From an ethical angle, this leaves the question of NATO’s promise of membership to Ukraine. Some nuance can provide a plausible answer. Extending a prospect of membership is legitimate for a defensive alliance and hoping for it a legitimate aim for a sovereign country. The context made the offer understandable, too. In 2008 both Russia and the West were preoccupied by a similar threat. A gruesome attack in Beslan in the North Caucasus happened in 2004, and a major raid by Islamic militants in Nalchik took place a year later. Between bomb attacks in Madrid (2004) and London (2005) one of the inevitable tasks for NATO seemed to be the fight against terrorism. Baltic and several Eastern European states, including Georgia, were steadfast allies in Afghanistan.

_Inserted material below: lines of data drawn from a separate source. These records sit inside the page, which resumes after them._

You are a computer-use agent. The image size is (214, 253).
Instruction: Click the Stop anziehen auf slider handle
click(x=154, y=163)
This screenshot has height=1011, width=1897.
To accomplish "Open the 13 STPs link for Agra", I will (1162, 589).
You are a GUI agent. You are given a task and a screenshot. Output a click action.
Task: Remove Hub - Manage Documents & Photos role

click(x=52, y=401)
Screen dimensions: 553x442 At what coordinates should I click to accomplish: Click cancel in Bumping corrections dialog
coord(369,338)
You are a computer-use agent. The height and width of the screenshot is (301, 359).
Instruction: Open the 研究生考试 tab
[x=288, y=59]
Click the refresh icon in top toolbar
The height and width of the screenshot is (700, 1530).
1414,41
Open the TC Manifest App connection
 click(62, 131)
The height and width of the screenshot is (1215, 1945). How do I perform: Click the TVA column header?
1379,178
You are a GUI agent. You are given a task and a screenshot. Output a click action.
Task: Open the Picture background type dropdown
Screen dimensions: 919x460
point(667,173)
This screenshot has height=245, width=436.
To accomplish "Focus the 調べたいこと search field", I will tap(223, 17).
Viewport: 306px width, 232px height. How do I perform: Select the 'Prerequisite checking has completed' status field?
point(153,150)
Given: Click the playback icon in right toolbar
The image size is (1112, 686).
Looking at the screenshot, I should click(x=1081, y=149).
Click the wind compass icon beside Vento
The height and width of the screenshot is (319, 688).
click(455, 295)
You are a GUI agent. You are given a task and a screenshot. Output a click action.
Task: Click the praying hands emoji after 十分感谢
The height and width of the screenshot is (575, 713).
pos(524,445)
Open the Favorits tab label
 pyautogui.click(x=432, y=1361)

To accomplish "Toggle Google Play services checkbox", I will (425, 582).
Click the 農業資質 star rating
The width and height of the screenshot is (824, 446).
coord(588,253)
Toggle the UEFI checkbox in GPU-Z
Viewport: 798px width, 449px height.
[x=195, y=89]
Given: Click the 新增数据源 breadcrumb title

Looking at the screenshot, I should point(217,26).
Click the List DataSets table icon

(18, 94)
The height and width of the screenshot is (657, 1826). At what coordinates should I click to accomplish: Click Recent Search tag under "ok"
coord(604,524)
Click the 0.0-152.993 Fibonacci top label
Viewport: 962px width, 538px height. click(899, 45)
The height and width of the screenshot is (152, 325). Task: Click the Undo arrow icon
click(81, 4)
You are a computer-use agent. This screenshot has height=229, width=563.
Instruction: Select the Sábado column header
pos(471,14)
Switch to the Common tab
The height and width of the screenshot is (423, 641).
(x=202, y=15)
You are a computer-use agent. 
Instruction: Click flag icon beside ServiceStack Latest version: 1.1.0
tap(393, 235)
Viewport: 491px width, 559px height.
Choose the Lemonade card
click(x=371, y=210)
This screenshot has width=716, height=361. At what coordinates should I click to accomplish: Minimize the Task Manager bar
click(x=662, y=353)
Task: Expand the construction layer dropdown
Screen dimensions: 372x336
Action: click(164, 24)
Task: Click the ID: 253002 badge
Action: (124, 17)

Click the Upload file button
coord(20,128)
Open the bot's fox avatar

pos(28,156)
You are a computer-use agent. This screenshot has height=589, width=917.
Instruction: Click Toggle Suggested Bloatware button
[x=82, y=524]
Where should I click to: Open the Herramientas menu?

Was the offer of membership to Ukraine (and Georgia) as wise as it was legitimate and understandable? Views on this differ. While the former Russian foreign minister Andrei Kozyrev says that ‘this argument about NATO is just propaganda’, there are representatives of the security establishment in the West, such as former Chief of MI6 John Sawers, who think that the 2008 promises ‘were unwise […] and raised expectations.’ The practical compromise, as in the case of Georgia, was to try and prevent NATO’s Article 5 from ever needing to be invoked: preventing the calamity voids the need for insurance.
Whatever one thinks of the merits of this eventual arrangement, as many observers have pointed out, NATO troops only were deployed in more forward positions in Eastern Europe after Russia’s seizure of Crimea. In that way, the Kremlin squarely bears the responsibility for increasing NATO’s presence in Eastern Europe. Moreover, even if one disagrees with Western policy in Eastern Europe, the just war tradition shows that the use of force cannot be justified in response.
Optimistic versus Pessimistic Conclusions
Different readings of this stark conclusion are possible. In an optimistic interpretation, many Russians, including in military and security structures, could conclude that whatever legitimate interests Russia has, they came nowhere close to warranting military aggression. Certainly, thousands of Russians are protesting at great risk to themselves. To those hoping to spot more dissent in Russia, there are indications that it exists and is folded into circumlocutions. The brand of authoritarian populism in the West, too, may be weakened by its associations with Vladimir Putin.
In a more pessimistic reading, the West is unlikely to return to common ground with Russia over the next decade. The ethical underpinning for such commonality has been rent. The plain dishonesty of Russian diplomacy factors in this, too. For years, it may not be possible to engage with Russia's current and future leadership to solve some of the world's pressing problems.
Such a de-facto schism would have major policy implications, including on climate change. Geoengineering may require renewed consideration. Previously, such attempts to slow or reverse climate impacts through large-scale intervention, were largely seen as the realm of technological enthusiasts. Without multilateralism, there may not be much of an alternative.
Whichever interpretation one finds plausible, the recent invasion of Ukraine marks a radical change of paradigm. The ethical assessment highlights that it is unlikely that there will be a return to normal soon.
Hans Gutbrod is Associate Professor at Ilia State University and Senior Fellow at the Center for Peace and Conflict Studies, Seton Hall University.